According to the latest release from the company the Ocean Guardian drilling rig is heading for the Sea Lion location while it awaits the necessary consent from the Falkland Islands government to carry out the a flow test at the well 14/10-2
The flow test is expected to give an early indication of the production potential which will be an essential part of the planning process required as the Company moves towards its full appraisal and possible development programs.
The design for the initial flow test uses equipment that is available on the Ocean Guardian and certain chemicals which are expected to mitigate the wax appearance temperature and the pour point of the oil
Meanwhile Rockhopper’s second well 26/6-1 at the Ernest location has been safely plugged and abandoned as a dry hole following completion of all logging runs.
The company is expected to provide an update of its operations once the Ocean Guardian is at the Sea Lion location.

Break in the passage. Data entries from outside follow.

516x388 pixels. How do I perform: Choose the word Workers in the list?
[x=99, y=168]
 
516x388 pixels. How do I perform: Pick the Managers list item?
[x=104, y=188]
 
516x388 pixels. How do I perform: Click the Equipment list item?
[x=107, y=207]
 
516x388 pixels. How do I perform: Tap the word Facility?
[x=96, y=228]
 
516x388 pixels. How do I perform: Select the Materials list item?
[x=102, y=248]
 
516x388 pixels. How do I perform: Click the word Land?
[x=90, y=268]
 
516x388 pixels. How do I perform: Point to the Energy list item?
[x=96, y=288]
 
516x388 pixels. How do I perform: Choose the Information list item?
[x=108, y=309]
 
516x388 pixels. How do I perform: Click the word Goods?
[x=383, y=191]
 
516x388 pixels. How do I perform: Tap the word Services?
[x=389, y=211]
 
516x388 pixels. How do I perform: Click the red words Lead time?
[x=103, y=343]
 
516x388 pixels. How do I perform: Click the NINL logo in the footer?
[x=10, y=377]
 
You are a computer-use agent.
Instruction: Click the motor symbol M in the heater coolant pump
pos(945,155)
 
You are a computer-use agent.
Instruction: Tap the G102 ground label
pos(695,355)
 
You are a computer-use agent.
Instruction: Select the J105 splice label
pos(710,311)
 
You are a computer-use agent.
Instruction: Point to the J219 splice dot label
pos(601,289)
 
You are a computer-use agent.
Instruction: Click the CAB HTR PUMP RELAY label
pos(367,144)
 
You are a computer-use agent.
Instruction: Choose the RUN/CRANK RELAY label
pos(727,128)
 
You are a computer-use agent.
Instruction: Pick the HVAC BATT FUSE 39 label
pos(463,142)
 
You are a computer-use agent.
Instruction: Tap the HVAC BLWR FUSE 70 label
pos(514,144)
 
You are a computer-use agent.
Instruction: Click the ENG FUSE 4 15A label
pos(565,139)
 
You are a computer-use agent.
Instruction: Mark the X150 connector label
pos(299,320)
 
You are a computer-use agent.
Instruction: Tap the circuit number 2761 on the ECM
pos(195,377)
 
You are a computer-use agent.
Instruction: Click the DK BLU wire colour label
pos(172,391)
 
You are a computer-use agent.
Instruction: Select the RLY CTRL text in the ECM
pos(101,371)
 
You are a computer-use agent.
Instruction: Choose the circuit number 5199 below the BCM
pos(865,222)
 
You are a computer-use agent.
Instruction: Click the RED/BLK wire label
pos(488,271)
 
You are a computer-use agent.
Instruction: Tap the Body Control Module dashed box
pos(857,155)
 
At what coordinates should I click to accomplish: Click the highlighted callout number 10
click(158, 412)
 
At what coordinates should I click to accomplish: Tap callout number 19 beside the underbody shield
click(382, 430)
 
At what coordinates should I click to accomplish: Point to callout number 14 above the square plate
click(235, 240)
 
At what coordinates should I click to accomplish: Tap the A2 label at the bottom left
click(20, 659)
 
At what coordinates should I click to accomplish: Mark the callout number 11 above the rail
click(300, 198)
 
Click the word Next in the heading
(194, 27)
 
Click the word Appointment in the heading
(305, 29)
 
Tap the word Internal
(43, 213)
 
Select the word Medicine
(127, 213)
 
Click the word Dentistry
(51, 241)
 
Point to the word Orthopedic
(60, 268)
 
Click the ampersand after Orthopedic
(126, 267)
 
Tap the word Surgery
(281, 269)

The oil well at the Sea Lion prospect was drilling during April and May 2010, the result of which is the first oil discovery and Contingent Oil Resource in the North Falkland Basin.
Rockhopper was established in 2004 and was floated on AIM in August 2005 and holds a 100 per cent. interest in four offshore production licences granted by the Falkland Islands government.
Before the drilling begun early this year the company was involved in an extensive work program which included 2D and 3D Seismic and Controlled Source Electromagnetic Mapping (CSEM).
In February 2010, the Ocean Guardian drilling rig contracted by Desire Petroleum arrived in Falklands’ waters to carry out the current multi-wall drilling campaign.
The Ocean Guardian first drilled the Liz prospect well for Desire Petroleum, discovering natural gas; the Sea Lion well for Rockhopper, discovering oil; and the Toroa well for Falklands Oil & Gas, which was a dry hole. However it was the first well to be ever drilled to the south of the Falklands. The Ernest well was also dry.
FOGL junior partner (49%) of Australian mining giant BHP Billiton (51%) has plans to continue with its original exploratory program to the south of the Islands, probably with a deeper water submersible rig. Two more companies, Borders & Southern Petroleum (in May) and Argos Resources (early July) have announced their intentions of drilling in Falklands’ waters.